*Excerpted passage*
In the middle of that wonder, I find myself standing, suddenly, naked before God, for one blinding second. Just me. Not my job, or my thoughts, or my fears, or who I think I am. But me. And then it's gone, and I'm aware of aware again of all the stuff in my head that I think makes me, me, but I remember that one naked second. And the fireflies, flickering, disappearing, and reappearing someplace else I can't predict.

Thursday, May 31, 2012

Work is work

I'm out walking the labyrinth on the church parking lot. On one of my circuits I notice a man pulling some kind of cart. It's piled high with fat, stuffed, black trash bags. He's walking through the park across the street. I'm wondering if this is a cart with all his earthly possessions. That's an awful lot of stuff to haul around the city all day, every day. I resume my labyrinth walk.

Eventually, the circuits of the labyrinth take me back to where I can see the man in the park again. He's sorting through things in the bag. It's not recycling pick-up day, when the gleaners come out early in the morning and pick out all the recyclables for which they can get money in return.

Another circuit. Yes, it is an enormous pile of recyclables. He's sorting them - plastic from glass, the only recyclables worth picking. He had to have been up and out working very early to accumulate that pile of plastic and glass bottles.

On another circuit I can see him, bent over the pile, like photos I've seen of people in the fields picking cotton. He looks just like that, bent over, sorting, picking, separating. I've gardened in that bent over position. It's really hard on the back and knees.

Work is work. He's been up early to go to work, picking, collecting, and now sorting. For how much, I wonder? I think I'll have to take some things to the recycling center at Stop and Shop where you can bring your sorted plastic and glass bottles and get money back. You're only allowed one bag of recycling per trip. That's the closest center I know, and it's quite a walk from the park across from the church. I want to know, roughly, how much he gets per bag, for all the walking he has to do around the city to gather that much recycling, sort it out, and then walk with his precious treasure up to Stop and Shop to cash it in.

Lazy? Maybe it's because you only see men like this one during the rest of the day, when they have already put in a days work trying to make some living from the stuff you and I throw away.

Tuesday, May 22, 2012

Spring in the City Wilderness

Once, long ago, we lived in the woods, in a house we were building ourselves. We were surrounded on two sides by an Amish farm, and on the third side by a single resident on a country road. There was one house across the street from us.

Wildlife was everywhere. Sometimes, I would wake up and look out at the lawn that was between the house and the woods, and there would be a fox, sleeping on a mossy hummock. We had the occasional black rat snake in the house (ick). There were three ponds. Every year some wood ducks would hang out at the ponds deciding whether or not to nest. We put up a wood duck nesting box, but wrens took it over - yes, tiny wrens, who filled up that box with twigs until it was at the right level!

*Tasks to complete*
[a] Name every kind of animal mentioned in the blog excerpt.
[b] Reproduce the blog excerpt word for word, starting with "Once, long ago, we" and going on through "street from us.".
Work only from the blog excerpt above.

*Given material*

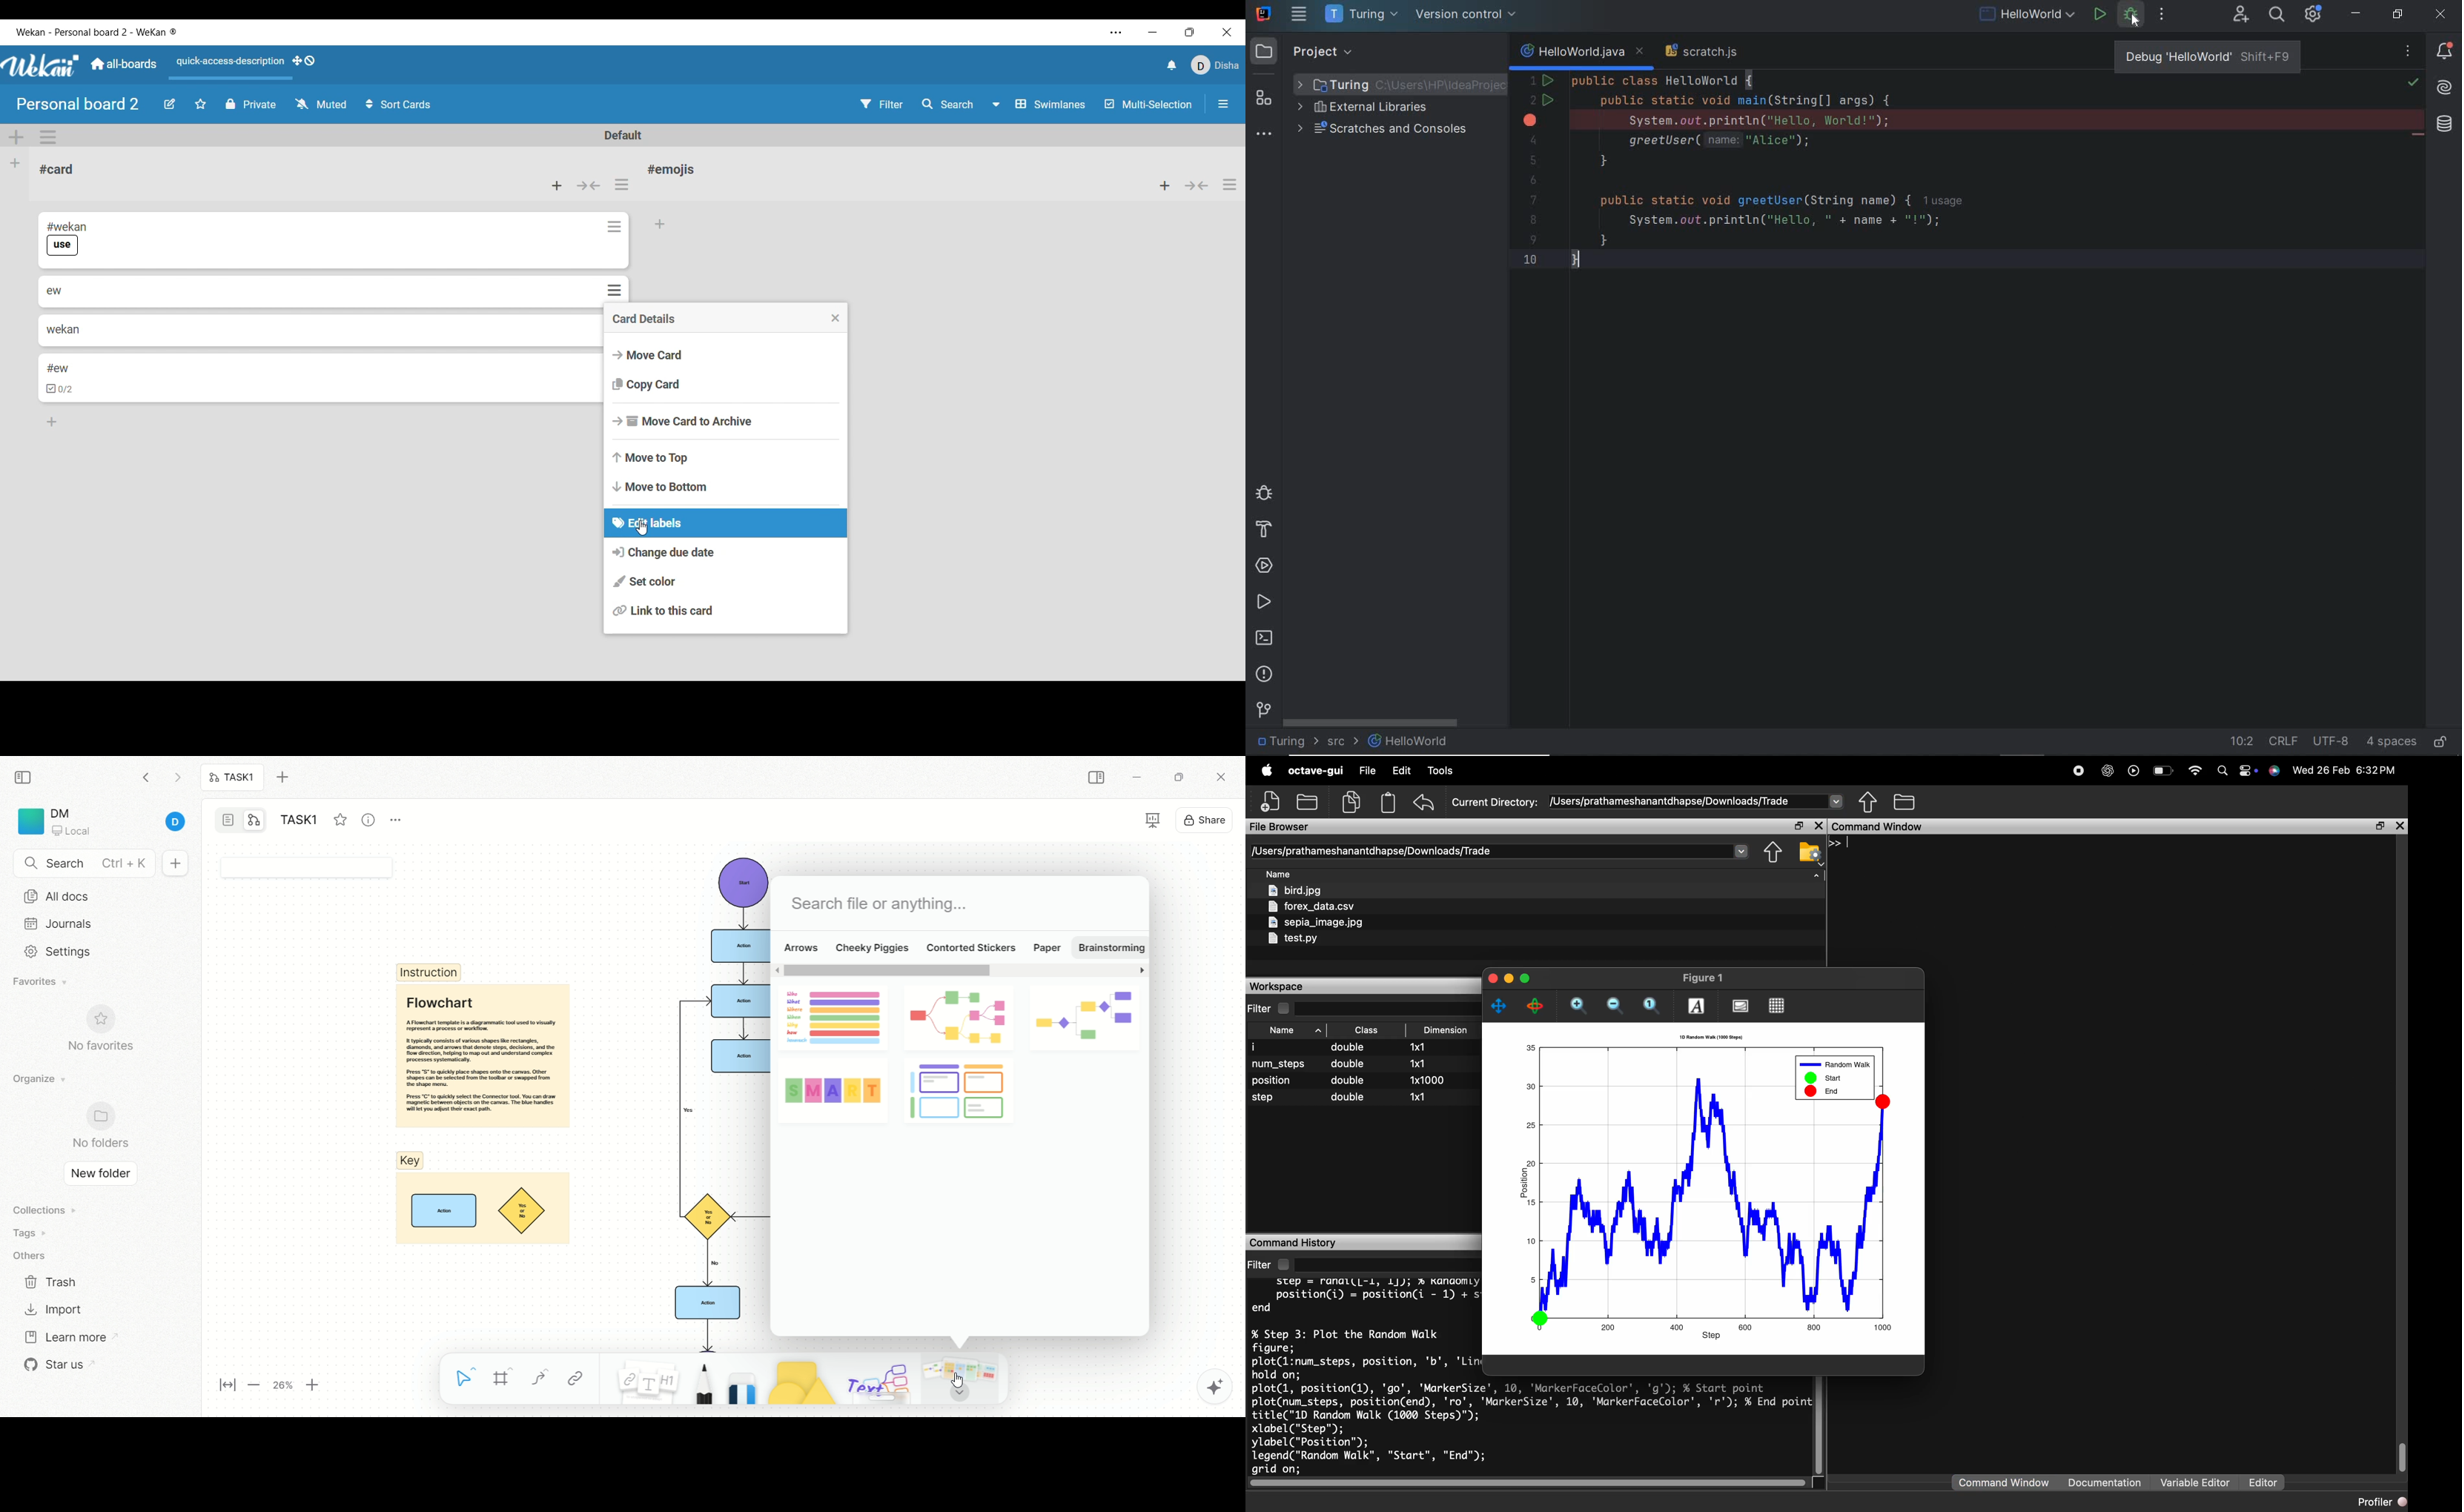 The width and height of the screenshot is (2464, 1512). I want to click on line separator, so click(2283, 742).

*Solutions in order*
[a] fireflies, fox, black rat snake, wood ducks, wrens

[b]
Once, long ago, we lived in the woods, in a house we were building ourselves. We were surrounded on two sides by an Amish farm, and on the third side by a single resident on a country road. There was one house across the street from us.